### EXERCISE:
Each entry has to be printed again exactly.

Pixel coordinate grounding data:

____

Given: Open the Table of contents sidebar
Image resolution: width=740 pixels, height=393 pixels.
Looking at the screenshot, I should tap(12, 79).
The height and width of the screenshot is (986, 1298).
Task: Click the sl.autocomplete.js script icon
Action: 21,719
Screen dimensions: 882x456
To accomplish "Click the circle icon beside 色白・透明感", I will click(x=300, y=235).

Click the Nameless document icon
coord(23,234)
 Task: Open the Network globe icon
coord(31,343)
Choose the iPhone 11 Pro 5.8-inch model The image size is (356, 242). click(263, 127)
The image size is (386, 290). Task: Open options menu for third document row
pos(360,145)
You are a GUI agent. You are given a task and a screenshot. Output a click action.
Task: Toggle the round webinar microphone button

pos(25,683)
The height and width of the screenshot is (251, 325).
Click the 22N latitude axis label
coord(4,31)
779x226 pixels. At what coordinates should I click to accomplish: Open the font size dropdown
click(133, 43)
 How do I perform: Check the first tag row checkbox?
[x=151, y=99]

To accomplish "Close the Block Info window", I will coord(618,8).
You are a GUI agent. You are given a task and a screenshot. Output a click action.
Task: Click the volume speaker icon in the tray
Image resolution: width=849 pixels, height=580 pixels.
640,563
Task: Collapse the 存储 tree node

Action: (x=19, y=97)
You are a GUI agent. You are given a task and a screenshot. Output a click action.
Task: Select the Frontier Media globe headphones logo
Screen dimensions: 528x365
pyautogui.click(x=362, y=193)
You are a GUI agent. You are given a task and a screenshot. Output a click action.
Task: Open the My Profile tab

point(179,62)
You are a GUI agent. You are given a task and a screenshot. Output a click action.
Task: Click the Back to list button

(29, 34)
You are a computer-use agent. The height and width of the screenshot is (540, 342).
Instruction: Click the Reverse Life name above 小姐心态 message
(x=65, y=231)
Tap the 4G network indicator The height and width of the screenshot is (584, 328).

____

### TASK SOLUTION:
Given: Open the Table of contents sidebar
Image resolution: width=740 pixels, height=393 pixels.
Looking at the screenshot, I should tap(12, 79).
The height and width of the screenshot is (986, 1298).
Task: Click the sl.autocomplete.js script icon
Action: 21,719
Screen dimensions: 882x456
To accomplish "Click the circle icon beside 色白・透明感", I will click(x=300, y=235).

Click the Nameless document icon
coord(23,234)
 Task: Open the Network globe icon
coord(31,343)
Choose the iPhone 11 Pro 5.8-inch model The image size is (356, 242). click(263, 127)
The image size is (386, 290). Task: Open options menu for third document row
pos(360,145)
You are a GUI agent. You are given a task and a screenshot. Output a click action.
Task: Toggle the round webinar microphone button

pos(25,683)
The height and width of the screenshot is (251, 325).
Click the 22N latitude axis label
coord(4,31)
779x226 pixels. At what coordinates should I click to accomplish: Open the font size dropdown
click(133, 43)
 How do I perform: Check the first tag row checkbox?
[x=151, y=99]

To accomplish "Close the Block Info window", I will coord(618,8).
You are a GUI agent. You are given a task and a screenshot. Output a click action.
Task: Click the volume speaker icon in the tray
Image resolution: width=849 pixels, height=580 pixels.
640,563
Task: Collapse the 存储 tree node

Action: (x=19, y=97)
You are a GUI agent. You are given a task and a screenshot. Output a click action.
Task: Select the Frontier Media globe headphones logo
Screen dimensions: 528x365
pyautogui.click(x=362, y=193)
You are a GUI agent. You are given a task and a screenshot. Output a click action.
Task: Open the My Profile tab

point(179,62)
You are a GUI agent. You are given a task and a screenshot. Output a click action.
Task: Click the Back to list button

(29, 34)
You are a computer-use agent. The height and width of the screenshot is (540, 342).
Instruction: Click the Reverse Life name above 小姐心态 message
(x=65, y=231)
Tap the 4G network indicator The height and width of the screenshot is (584, 328).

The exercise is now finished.